Afin de prendre toute la mesure de cette thèse, revenons à cette définition que Lévinas donne du libéralisme en opposant ce dernier à la philosophie de l’hitlérisme : « Toute la pensée philosophique et politique des temps modernes tend à placer l’esprit humain sur un plan supérieur au réel, creuse un abîme entre l’homme et le monde, rendant impossible l’application des catégories du monde physique à la spiritualité de la raison, elle met le fond dernier de l’esprit en dehors du monde brutal et de l’histoire implacable de l’existence concrète. Elle substitue au monde aveugle du sens commun, le monde reconstruit par la philosophie idéaliste, baigné de raison et soumis à la raison. »[1] Le libéralisme correspond à cette virginité comme possibilité de nouveauté radicale, c'est-à-dire de rupture par rapport à l’histoire dont l’élan peut être brisé, de rupture par rapport à l’être dont le déterminisme peut être dépassé. L’homme est autonome, contraint par des lois qu’il a lui-même édifiées. Si son corps en subit d’autres, ces dernières ne touchent pas ce qui fait le fond de son être.

Lévinas reconnaît cependant comme possibilité inhérente à la pensée libérale l’attitude consistant à se détourner de l’esprit : « Ce qui caractérise la structure de la pensée et de la vérité dans le monde occidental – nous l’avons souligné – c’est la distance qui sépare initialement l’homme et le monde d’idées où il choisira sa vérité. Il est libre et seul devant le monde. Il est libre au point de ne pas franchir cette distance, de ne pas effectuer le choix. Le scepticisme est une possibilité fondamentale de l’esprit occidental. »[2] L’homme est libre de toute appartenance avant d’accomplir ses propres choix. Libre de toute valeur, de tout idéal, de toute histoire, de toute référence transcendante, il peut cependant se sentir perdu et chercher un ancrage, un attachement qui lui préexiste. C’est en cela que Lévinas interprète comme possibilité essentielle de la pensée occidentale la philosophie de l’hitlérisme – cette dernière offrant à l’homme l’appartenance qui lui manque en reconnaissant sa vérité dernière au plus profond de son corps, là où il retrouve son histoire. L’homme, effrayé devant le vide que représente une liberté qu’il ne se sent pas en mesure d’utiliser pour accomplir sa propre voie, s’abandonne aux déterminismes qui l’allègent du poids de sa conscience.

Or, pour Michéa, cette distance entre la conscience et le monde n’engendre pas seulement un risque d’abandon au déterminisme, elle met en place un mécanisme déshumanisant.

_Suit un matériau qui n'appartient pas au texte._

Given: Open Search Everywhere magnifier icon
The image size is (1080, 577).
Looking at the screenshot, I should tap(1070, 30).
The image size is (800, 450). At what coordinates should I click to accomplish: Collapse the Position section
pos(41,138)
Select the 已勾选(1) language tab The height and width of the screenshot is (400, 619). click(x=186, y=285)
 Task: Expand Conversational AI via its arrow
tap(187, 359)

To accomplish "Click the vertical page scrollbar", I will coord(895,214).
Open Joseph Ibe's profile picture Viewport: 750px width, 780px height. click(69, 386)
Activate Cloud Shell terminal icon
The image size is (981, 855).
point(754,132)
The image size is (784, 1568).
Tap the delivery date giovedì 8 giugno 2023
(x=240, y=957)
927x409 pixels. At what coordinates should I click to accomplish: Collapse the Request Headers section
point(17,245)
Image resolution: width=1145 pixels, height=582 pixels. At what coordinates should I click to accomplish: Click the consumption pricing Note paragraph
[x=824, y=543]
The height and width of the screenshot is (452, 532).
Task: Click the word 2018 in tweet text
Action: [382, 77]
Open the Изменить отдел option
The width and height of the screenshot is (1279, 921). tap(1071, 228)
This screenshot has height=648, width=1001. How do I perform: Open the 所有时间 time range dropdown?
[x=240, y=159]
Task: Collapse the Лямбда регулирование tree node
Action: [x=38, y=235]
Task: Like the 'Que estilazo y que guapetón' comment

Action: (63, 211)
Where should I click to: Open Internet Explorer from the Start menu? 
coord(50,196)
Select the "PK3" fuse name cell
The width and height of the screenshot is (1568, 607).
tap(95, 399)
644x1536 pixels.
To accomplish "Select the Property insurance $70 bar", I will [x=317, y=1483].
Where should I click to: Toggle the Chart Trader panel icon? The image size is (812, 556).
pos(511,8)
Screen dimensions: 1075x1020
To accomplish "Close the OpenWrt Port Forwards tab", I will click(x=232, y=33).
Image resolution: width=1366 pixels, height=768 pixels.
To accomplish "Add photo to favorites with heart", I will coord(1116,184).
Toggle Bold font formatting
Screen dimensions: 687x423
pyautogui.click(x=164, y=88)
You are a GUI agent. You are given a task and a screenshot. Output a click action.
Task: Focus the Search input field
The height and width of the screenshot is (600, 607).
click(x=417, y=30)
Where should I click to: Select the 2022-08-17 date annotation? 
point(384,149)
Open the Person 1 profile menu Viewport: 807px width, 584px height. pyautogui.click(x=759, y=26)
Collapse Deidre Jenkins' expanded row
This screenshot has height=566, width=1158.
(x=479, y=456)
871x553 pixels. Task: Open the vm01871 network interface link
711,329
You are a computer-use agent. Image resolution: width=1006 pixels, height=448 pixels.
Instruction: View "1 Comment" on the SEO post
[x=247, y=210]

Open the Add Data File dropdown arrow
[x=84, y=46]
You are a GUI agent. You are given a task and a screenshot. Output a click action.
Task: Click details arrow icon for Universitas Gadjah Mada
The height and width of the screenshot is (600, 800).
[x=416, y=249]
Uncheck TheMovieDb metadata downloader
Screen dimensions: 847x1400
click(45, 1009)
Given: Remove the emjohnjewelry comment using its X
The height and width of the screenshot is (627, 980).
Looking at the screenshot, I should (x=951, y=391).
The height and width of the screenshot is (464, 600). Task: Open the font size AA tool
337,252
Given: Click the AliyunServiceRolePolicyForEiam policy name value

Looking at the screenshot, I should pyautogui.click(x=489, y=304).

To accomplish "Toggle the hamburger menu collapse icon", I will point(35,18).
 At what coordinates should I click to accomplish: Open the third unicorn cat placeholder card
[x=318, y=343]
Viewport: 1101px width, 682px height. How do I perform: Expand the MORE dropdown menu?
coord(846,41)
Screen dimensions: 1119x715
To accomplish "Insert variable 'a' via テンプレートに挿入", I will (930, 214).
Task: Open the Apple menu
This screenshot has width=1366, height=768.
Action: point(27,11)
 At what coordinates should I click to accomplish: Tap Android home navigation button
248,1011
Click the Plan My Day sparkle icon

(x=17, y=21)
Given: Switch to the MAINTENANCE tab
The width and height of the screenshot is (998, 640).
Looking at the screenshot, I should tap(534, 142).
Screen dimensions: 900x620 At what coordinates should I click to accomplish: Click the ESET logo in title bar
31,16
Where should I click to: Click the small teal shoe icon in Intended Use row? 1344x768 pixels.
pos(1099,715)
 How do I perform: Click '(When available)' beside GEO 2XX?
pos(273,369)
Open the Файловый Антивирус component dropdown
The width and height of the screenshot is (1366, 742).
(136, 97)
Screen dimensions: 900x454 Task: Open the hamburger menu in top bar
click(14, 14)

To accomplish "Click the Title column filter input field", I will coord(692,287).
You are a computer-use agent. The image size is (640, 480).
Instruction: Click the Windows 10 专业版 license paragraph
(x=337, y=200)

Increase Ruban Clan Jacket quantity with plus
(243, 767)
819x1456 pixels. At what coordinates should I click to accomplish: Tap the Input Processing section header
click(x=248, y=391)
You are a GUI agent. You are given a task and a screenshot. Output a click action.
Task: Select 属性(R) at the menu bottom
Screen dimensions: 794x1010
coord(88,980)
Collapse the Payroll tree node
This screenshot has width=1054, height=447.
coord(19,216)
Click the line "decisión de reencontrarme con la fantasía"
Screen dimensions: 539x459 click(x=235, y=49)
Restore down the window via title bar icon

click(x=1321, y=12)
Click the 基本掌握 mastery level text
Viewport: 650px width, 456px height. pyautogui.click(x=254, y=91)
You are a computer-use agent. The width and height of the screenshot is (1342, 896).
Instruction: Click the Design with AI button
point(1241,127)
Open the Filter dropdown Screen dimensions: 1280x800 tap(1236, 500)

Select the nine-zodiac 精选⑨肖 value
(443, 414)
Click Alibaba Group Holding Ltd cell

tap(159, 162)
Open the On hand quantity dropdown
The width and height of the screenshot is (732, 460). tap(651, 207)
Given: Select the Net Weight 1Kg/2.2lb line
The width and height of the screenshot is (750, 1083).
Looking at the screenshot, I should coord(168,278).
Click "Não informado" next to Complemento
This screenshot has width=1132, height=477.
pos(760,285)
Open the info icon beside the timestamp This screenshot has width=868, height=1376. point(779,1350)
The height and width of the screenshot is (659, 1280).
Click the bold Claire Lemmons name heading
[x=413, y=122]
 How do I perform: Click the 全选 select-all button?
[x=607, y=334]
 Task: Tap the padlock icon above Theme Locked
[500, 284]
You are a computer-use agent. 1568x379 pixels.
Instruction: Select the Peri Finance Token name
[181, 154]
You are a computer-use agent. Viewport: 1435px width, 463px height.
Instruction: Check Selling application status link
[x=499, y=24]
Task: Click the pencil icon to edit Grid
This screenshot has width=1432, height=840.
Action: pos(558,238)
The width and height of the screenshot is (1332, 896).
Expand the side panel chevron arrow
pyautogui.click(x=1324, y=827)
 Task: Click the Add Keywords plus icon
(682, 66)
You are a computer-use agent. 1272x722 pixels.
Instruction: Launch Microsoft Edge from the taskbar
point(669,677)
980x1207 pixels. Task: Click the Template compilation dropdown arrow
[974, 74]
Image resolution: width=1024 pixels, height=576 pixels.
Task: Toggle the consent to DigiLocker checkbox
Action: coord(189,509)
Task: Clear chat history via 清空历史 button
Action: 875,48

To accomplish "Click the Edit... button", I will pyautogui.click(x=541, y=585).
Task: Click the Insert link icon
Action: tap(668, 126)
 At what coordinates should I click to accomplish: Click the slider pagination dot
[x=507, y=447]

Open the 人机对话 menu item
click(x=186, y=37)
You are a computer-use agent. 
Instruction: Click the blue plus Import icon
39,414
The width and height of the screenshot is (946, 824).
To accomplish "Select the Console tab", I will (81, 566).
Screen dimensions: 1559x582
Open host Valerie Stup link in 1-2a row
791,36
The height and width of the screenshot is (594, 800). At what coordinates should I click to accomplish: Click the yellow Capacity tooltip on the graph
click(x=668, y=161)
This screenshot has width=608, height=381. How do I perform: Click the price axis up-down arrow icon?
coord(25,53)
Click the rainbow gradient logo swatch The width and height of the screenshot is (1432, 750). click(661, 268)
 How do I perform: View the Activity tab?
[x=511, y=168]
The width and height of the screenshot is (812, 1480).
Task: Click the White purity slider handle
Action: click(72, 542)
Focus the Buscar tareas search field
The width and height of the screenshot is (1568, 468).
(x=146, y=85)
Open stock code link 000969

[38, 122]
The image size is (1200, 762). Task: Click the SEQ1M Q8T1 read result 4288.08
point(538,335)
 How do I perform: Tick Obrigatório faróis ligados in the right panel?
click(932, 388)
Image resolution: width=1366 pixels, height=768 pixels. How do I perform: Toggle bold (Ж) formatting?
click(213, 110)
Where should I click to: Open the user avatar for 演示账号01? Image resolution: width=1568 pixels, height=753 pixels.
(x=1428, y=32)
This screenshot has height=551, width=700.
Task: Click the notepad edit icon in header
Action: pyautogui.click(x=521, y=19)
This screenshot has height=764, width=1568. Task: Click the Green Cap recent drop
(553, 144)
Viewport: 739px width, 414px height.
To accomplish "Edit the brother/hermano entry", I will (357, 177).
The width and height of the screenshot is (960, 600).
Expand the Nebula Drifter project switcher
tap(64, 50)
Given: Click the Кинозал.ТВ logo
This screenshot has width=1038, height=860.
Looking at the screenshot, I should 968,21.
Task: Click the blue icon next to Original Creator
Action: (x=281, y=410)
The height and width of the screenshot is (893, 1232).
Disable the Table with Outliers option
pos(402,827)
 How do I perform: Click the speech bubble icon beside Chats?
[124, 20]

Afin de garantir la liberté de la conscience face au monde, la logique libérale se refuse en effet à fonder la société sur un ensemble de valeurs. Elle met en revanche en place les structures impersonnelles du Droit et du Marché afin de préserver la neutralité de la société et la liberté de conscience de chacun. Ce n’est dès lors pas le partage d’idéaux qui réunit les hommes, mais la garantie d’être libre de choyer dans l’isolement de la sphère privée les valeurs qui leur conviennent. Cependant, comment l’individu intégré dans cette neutralité faite système peut-il être en mesure de faire ses propres choix spirituels ? Comment l’individu peut-il trouver dans la solitude de ses convictions auto-partagées le sens, celui de son existence, celui du monde, celui de son histoire individuelle croisant celle du monde ? Comment le sens, éclaté entre autant d’individus dissuadés de mettre en commun en dehors du Marché, peut-il être préservé ?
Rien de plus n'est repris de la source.